START QUOTED PASSAGE

It was a defining moment in Alan’s life too, veering him off the path to the upper echelons of a university career. Whilst the case against him was later dismissed on appeal, the ongoing furore resulting from the book delivered a body blow from which he never fully recovered.

Despite his acquittal, he resigned from his position at Ormond in 1993 after a vote of confidence in Council failed, on undisclosed grounds. In the aftermath, Alan initially found it hard to find work. Whilst he was not named in the book, he was far from anonymous.

He eventually reinvented himself as a skilled and notable historian and writer. In 2005, he compiled a comprehensive history of Melbourne High for the school’s centenary entitled Strong Like Its Pillars. He also wrote the biographies of two Melbourne High principals, Brigadier George Langley and former test cricketer, Bill Woodfull.

Other works include It’s Only the Game that Counts: A history of Lord Somers’ Camp and Power House and The Ever Open Door: A history of the Royal Melbourne Hospital 1848-1998. He wrote Blood, belts, booze and bikes: a history of the Royal Australasian College of Surgeons’ public health interventions in response to the epidemic of road trauma in 2008.

That same year, Alan returned to Monash as an educational consultant in the Faculty of Education where he also held an adjunct professorial role from 2011-2018.

Alan Gregory was born in Melbourne in 1938 and educated at Melbourne High and the University of Melbourne, graduating in 1960 with a Bachelor of Commerce. The following year, he was a Rotary Foundation Fellow in the Department of Economics at Mumbai University, India.

In 1962, he received a diploma in education from Melbourne University and a Bachelor in Education in 1967, where he was also awarded the Sir Isaac Pitman Prize in the History of Australian Education.

He worked as a teacher with the Victorian Education Department and was a part-time lecturer in economics at the Ballarat School of Mines before joining Monash. He was awarded a PhD from Simon Fraser University, Canada, in 1976.

Alan was appointed a Member of the Order of Australia (AM) in 1989 for services to education and the community and a Centenary Medal in 2001. He served on several government boards including the Migration Review Tribunal and the Refugee Review Tribunal. He was involved with the Victorian Inquiry into Teacher Education (1978-1981), the Ministerial Committee on Religious Education (1974), and several evaluations of programs for people with disabilities.

END QUOTED PASSAGE

→ WORK INSTRUCTIONS
Repeat word for word the part of the biographical text that opens with the words containing "He eventually reinvented" and closes with "role from 2011-2018.". The rows that come next have no connection to the biographical text about Alan Gregory.

START EXCERPTED RECORDS

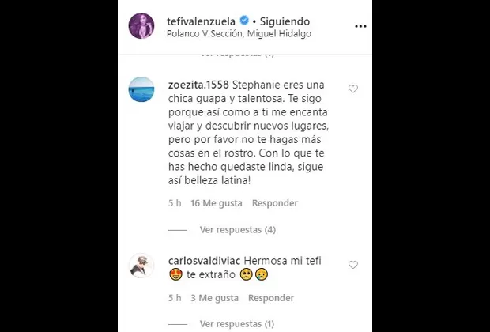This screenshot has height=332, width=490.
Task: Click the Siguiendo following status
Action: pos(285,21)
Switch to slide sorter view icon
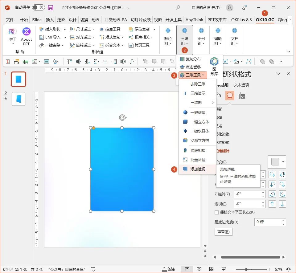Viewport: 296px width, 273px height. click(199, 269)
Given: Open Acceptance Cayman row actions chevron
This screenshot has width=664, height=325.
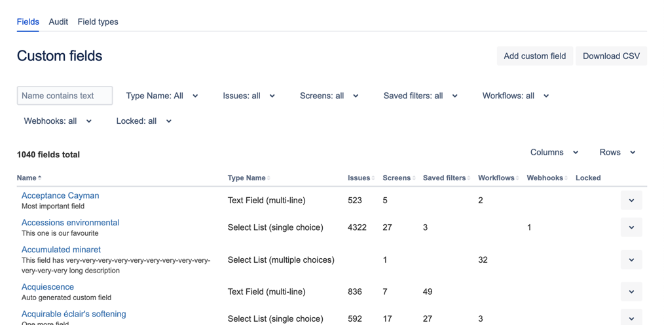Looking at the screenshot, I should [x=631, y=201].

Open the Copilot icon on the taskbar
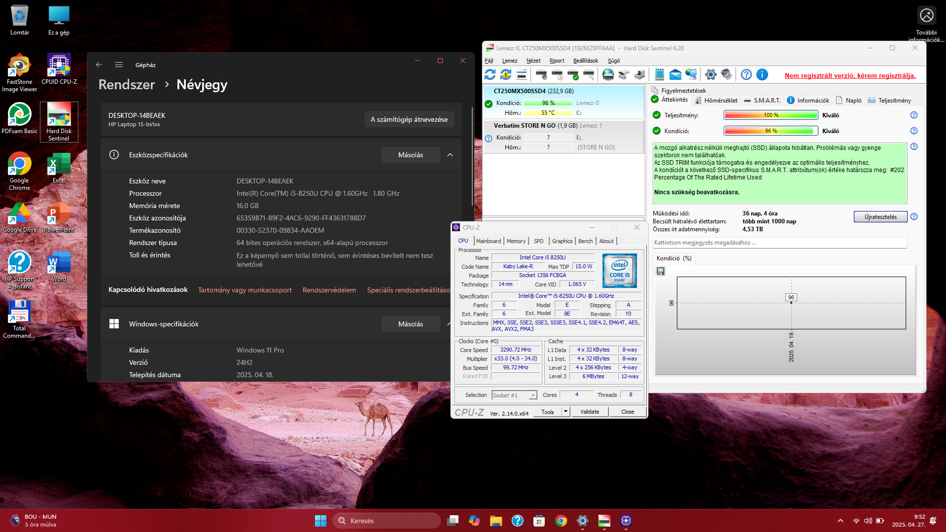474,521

END EXCERPTED RECORDS
START EXCERPTED RECORDS

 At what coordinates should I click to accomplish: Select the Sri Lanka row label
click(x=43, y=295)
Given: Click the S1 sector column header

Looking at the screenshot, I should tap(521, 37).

END EXCERPTED RECORDS
START EXCERPTED RECORDS

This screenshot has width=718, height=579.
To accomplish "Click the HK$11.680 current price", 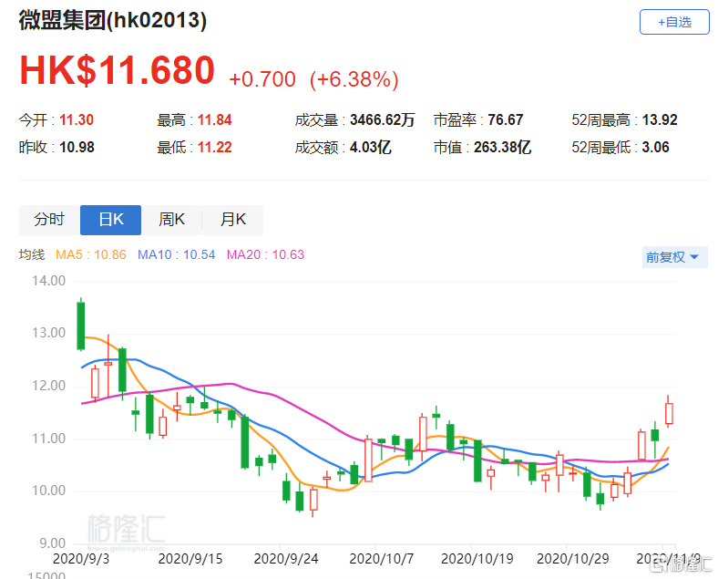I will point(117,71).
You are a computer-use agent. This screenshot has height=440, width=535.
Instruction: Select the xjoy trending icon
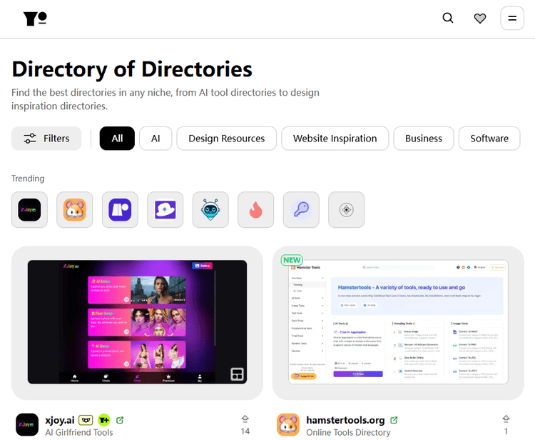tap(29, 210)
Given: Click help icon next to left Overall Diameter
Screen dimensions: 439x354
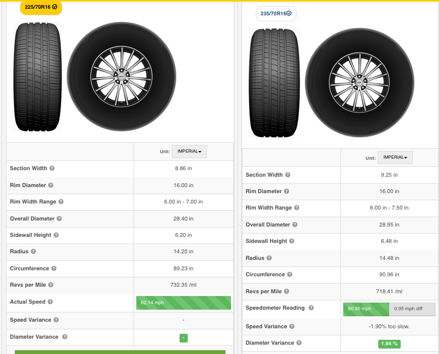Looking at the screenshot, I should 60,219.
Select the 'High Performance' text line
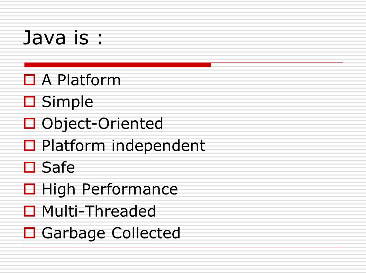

END EXCERPTED RECORDS

→ EXERCISE RESULT
He eventually reinvented himself as a skilled and notable historian and writer. In 2005, he compiled a comprehensive history of Melbourne High for the school’s centenary entitled Strong Like Its Pillars. He also wrote the biographies of two Melbourne High principals, Brigadier George Langley and former test cricketer, Bill Woodfull.

Other works include It’s Only the Game that Counts: A history of Lord Somers’ Camp and Power House and The Ever Open Door: A history of the Royal Melbourne Hospital 1848-1998. He wrote Blood, belts, booze and bikes: a history of the Royal Australasian College of Surgeons’ public health interventions in response to the epidemic of road trauma in 2008.

That same year, Alan returned to Monash as an educational consultant in the Faculty of Education where he also held an adjunct professorial role from 2011-2018.